The org.alfresco.repo.node.encryption.MetadataEncryptor class (defined as the Alfresco Spring bean with name 'metadataEncryptor') provides an interface to encrypt and decrypt encryptable properties. The repository's node integrity checking will ensure that encryptable properties are actually encrypted (by the MetaDataEncryptor) when they are passed to the node services. If they are not, an integrity violation exception is raised. For example, given the model:

  <model name='test:encryptedPropModel' xmlns=''>
     <description>Alfresco Content Model</description>
        <import uri='' prefix='d'/>
        <import uri='' prefix='cm'/>
        <namespace uri='' prefix='test'/>

        <type name='test:encrypted'>
           <description>The Base Type</description>
              <property name='test:prop1'>

the following code creates a node of type 'test:encrypted' using the MetadataEncryptor to encrypt the property.

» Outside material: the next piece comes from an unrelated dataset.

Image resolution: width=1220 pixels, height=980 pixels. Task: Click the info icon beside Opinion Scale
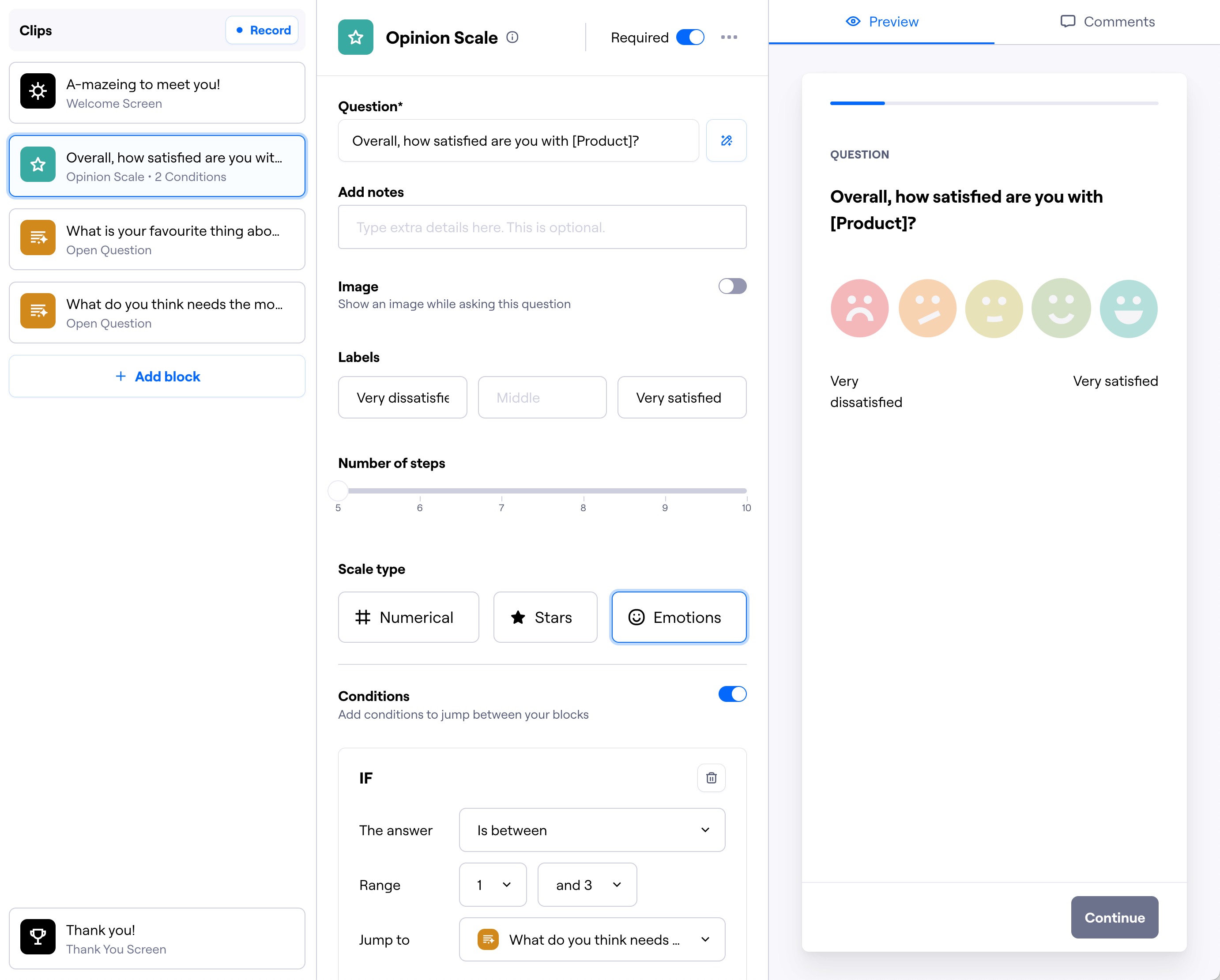point(512,38)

             MetadataEncryptor metadataEncryptor = (MetadataEncryptor)ctx.getBean('metadataEncryptor');    

               Map<QName, Serializable> allProperties = new PropertyMap();
               allProperties.put(ENCRYPTED_PROP_QNAME, 'ABC');
               allProperties = metadataEncryptor.encrypt(allProperties);
                   // Create a node using the thread's locale
                   NodeRef nodeRef2 = nodeService.createNode(
                           QName.createQName(NamespaceService.CONTENT_MODEL_1_0_URI, getName()),
                           ENCRYPTED_TYPE_QNAME, allProperties).getChildRef();

The property can be decrypted as follows:

                   Serializable encryptedPropertyValue = nodeService.getProperty(nodeRef2, ENCRYPTED_PROP_QNAME);
                   Serializable decryptedPropertyValue = metadataEncryptor.decrypt(ENCRYPTED_PROP_QNAME, encryptedPropertyValue);
                   assertEquals('ABC', decryptedPropertyValue);

Changing Key Store Keys and Re-encryption

Normally, the repository will check during bootstrap whether the keys in the main keystore have been changed (see above) in order to detect un-intentional keystore changes. However, if you intentionally want to change your keys you can do so and the repository will re-encrypt any existing encrypted node properties for you. New encrypted node properties will be encrypted using the new keys.

Changing your keys is a matter of backing up your keystore to a specific location and creating a new keystore in its place. This can be done in two ways:             

  • During bootstrap.
  • Using JMX (Enterprise only)

Bootstrap Re-encryption (Community and Enterprise)

Re-encryption occurs during repository bootstrap.

  • Stop the repository.
  • Set the property 'encryption.bootstrap.reencrypt' to 'true'
  • Backup the current keystore to backup-keystore i.e.

    mv keystore backup-keystore

  • Copy your new keystore over the old keystore
  • Update with the passwords you used to create the keystore i.e. update the property 'keystore.password' with the keystore password and update 'metadata.password' with the metadata key password.
  • Re-start the repository.

JMX Re-encryption (Enterprise Only)

Re-encryption occurs while the repository is running.

  • Backup the current keystore to backup-keystore i.e.

    mv keystore backup-keystore

  • Copy your new keystore over the old keystore.
  • In your JMX console, execute the operation Encryption -> Operations -> Encrypt

This will re-read the main and backup keystores and re-encrypt encrypted properties. The repository can continue to run during this operation; any newly-created encrypted properties will be encrypted with the new key.